* Material to process
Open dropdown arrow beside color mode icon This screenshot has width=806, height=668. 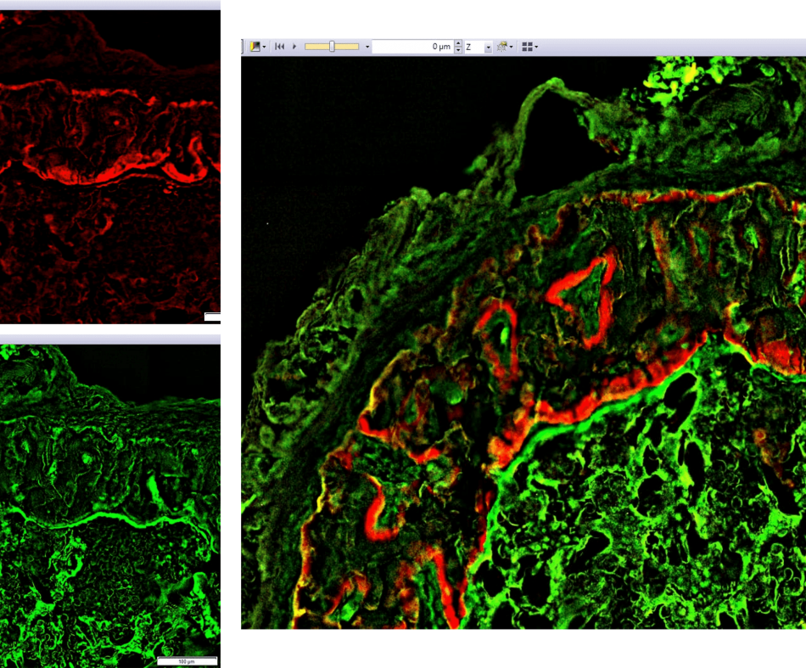265,47
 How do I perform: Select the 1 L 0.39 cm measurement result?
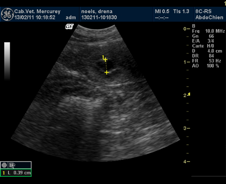[x=16, y=173]
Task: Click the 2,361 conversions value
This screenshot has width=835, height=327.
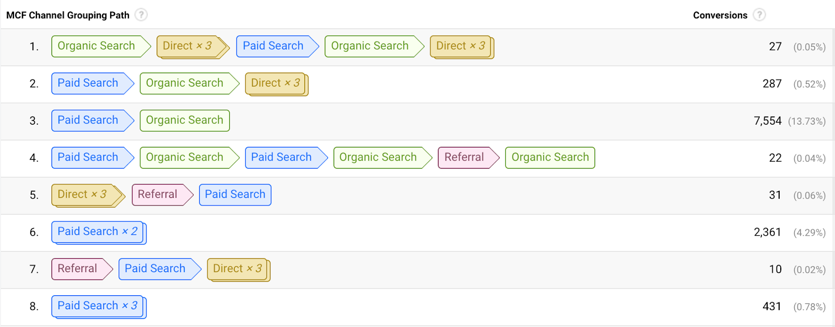Action: (x=767, y=232)
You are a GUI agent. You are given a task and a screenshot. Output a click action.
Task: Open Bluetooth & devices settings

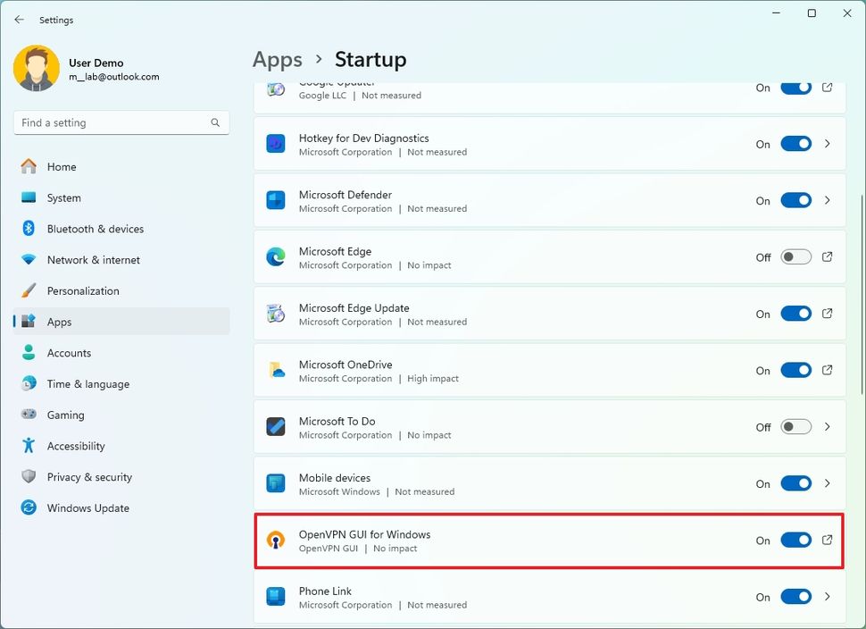[93, 229]
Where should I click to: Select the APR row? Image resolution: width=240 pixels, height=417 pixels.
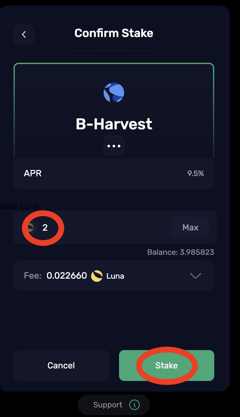tap(114, 173)
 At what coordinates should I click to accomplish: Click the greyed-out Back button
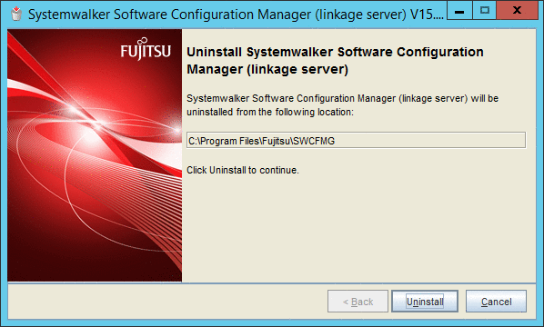(x=358, y=302)
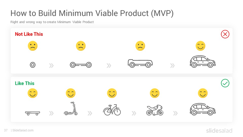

* Work task
Lines from the one holding "Where should I" to the end of the data, both ends included, are to be given again exactly; no pictures belong in the copy.

* Answer section
Where should I click to: Select the APR row? Image resolution: width=240 pixels, height=417 pixels.
tap(114, 173)
 At what coordinates should I click to accomplish: Click the greyed-out Back button
(x=358, y=302)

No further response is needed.